Business success is only possible if your people are ready, willing and able to embrace change. The success of the business, the success of its leaders and your personal success all hinge upon the ability of your people to not just cope with change – but to accept change, embrace change and look for the opportunities.
The ability to embrace change is the most important gift you can give your people – for the sake of their own personal well-being as well as the health and future business success of the company.
I would like to share with you the basis of the insights contained in my ‘Embracing Change’ workshops and webinars I run for organisations worldwide, and the ‘Embracing Change Online Programme’ which employees are able to access at their pace, whenever and wherever they wish.
Embrace change: 5 factors you need to understand
To accept and embrace change, your people will need to understand and acknowledge the five truths about change:
1. Change is inevitable
This may seem like a ‘Blinding Glimpse of the Obvious’ but so many of us fail to fully appreciate this simple yet profound fact. Change is not a one-off, nor is it a project. Change, good and bad, is an inevitable part of life.
2. All change is personal
Even the most extensive organisational change is actually the culmination of a myriad of individual, personal changes.
3. We all erect our own personal barriers to change
It is an evolutionary survival mechanism. Some of these barriers will last a few seconds, others may last a lifetime. But no matter how high or how solid your barriers may be, you can build the confidence to admit they exist and learn to overcome them and embrace change.

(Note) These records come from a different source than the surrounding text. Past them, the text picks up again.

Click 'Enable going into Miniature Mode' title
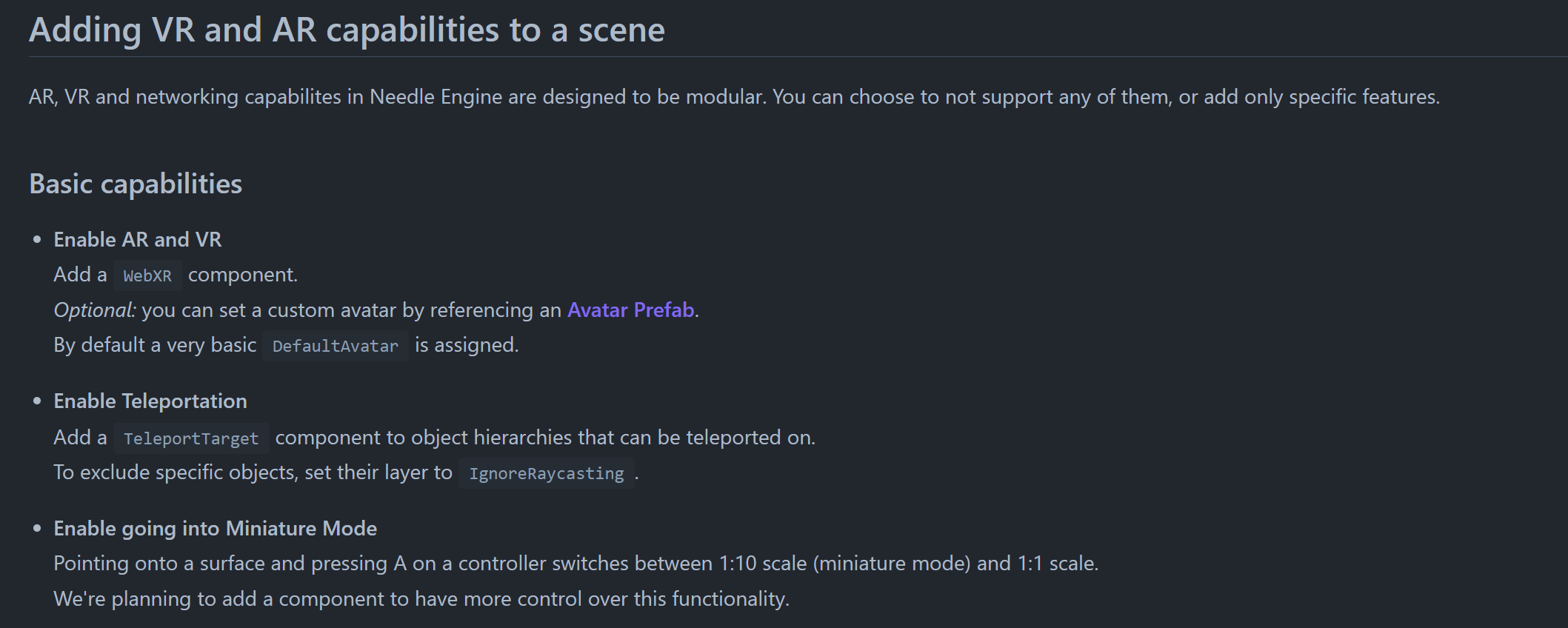1568x628 pixels. [215, 528]
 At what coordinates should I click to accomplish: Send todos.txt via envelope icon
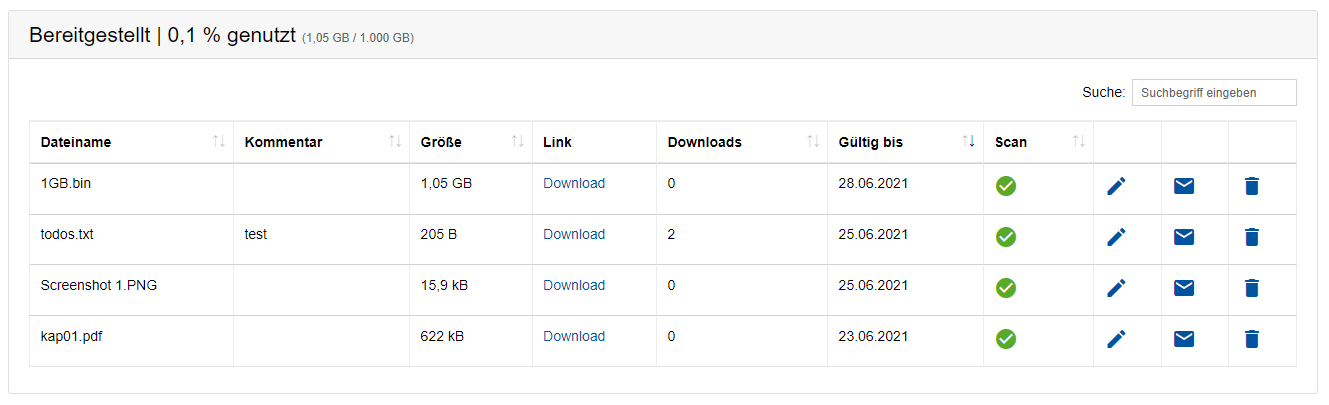[x=1184, y=237]
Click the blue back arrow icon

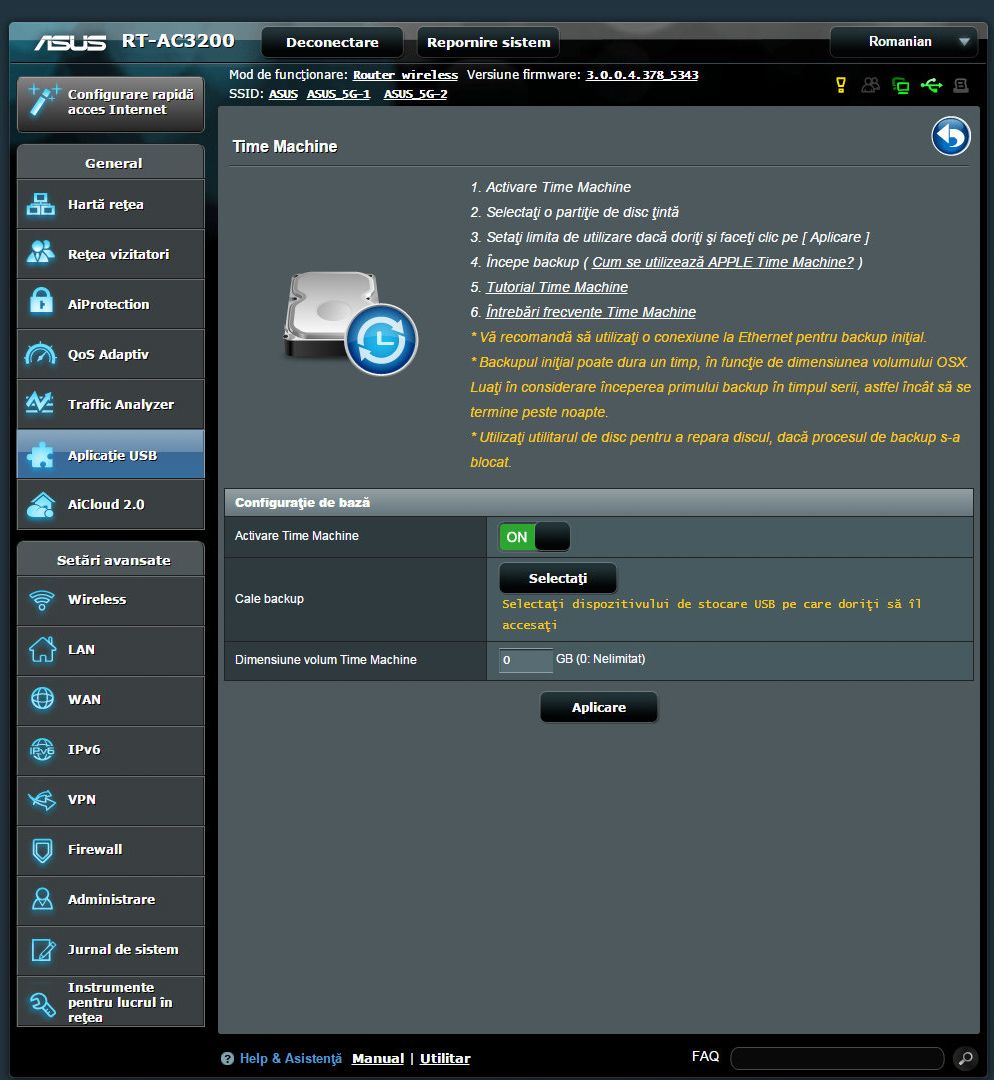click(x=950, y=137)
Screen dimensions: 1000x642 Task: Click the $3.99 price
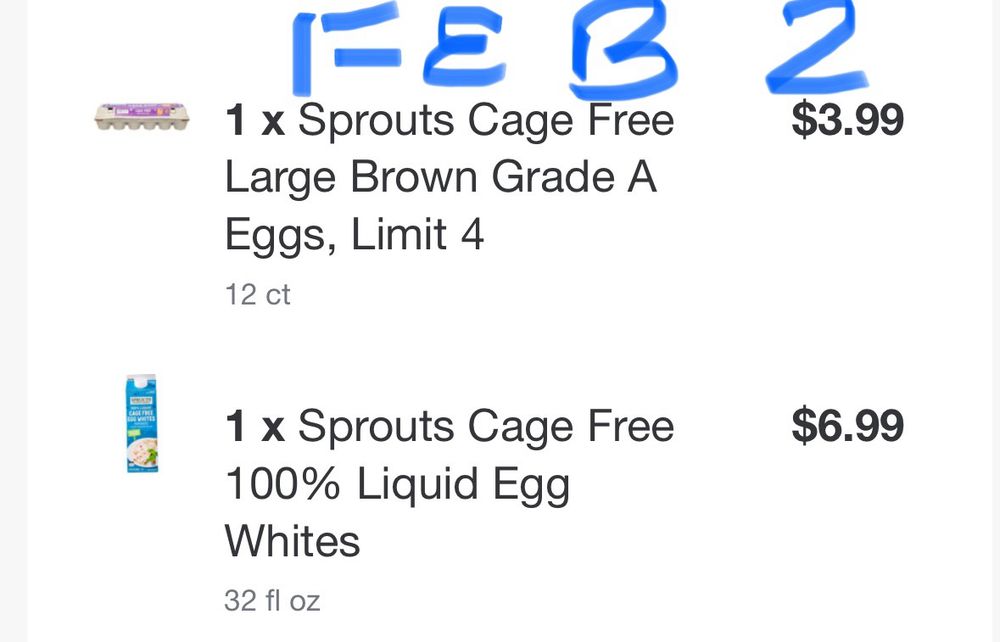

No-one needs to remain a victim of change for long, even major change that is done to us.
4. All change is emotional
We experience a rollercoaster of emotions when confronted by significant change – even change that we instigate. The emotions can include shock, denial, anger, fear, anxiety and hopelessness before understanding and acceptance can begin to kick in.
These emotions are not only OK, they are completely normal, inevitable and healthy. Understanding this is a critical step forward.
During one ‘Embracing Change’ workshop for the employees of a major fund manager, one of the delegates was quietly wiping away tears during the first session. During the break, she explained that she hadn’t realised the range of emotions she was experiencing since the death of her father was completely normal. Her relief was palpable.
5. We only change if we want to
No-one changes simply because they are told to. We only embrace change if and when we want to. A taxi driver I met in Vegas explained to me that he used to be literally twice the size he was when I met him and was getting through 2 bottles of vodka and 4 litres of Coca Cola every day. One day, he woke up and threw away the booze and coke and had been drinking nothing but water ever since. He was 53. People had been telling him to change for decades. But he didn’t embrace change until he genuinely wanted to.
There are two key conclusions arising from these five key truths. The first one is that the core role of leadership today is helping your people to want to change before they can embrace change.
The second is that we can be our own leader of change. We can observe the emotions we feel during times of change, be kind to ourselves if we wallow in the trough of the change curve for a while before asking ourselves the magic question: “So, what am I going to do about it?”
For the power to embrace change lies within every single one of us.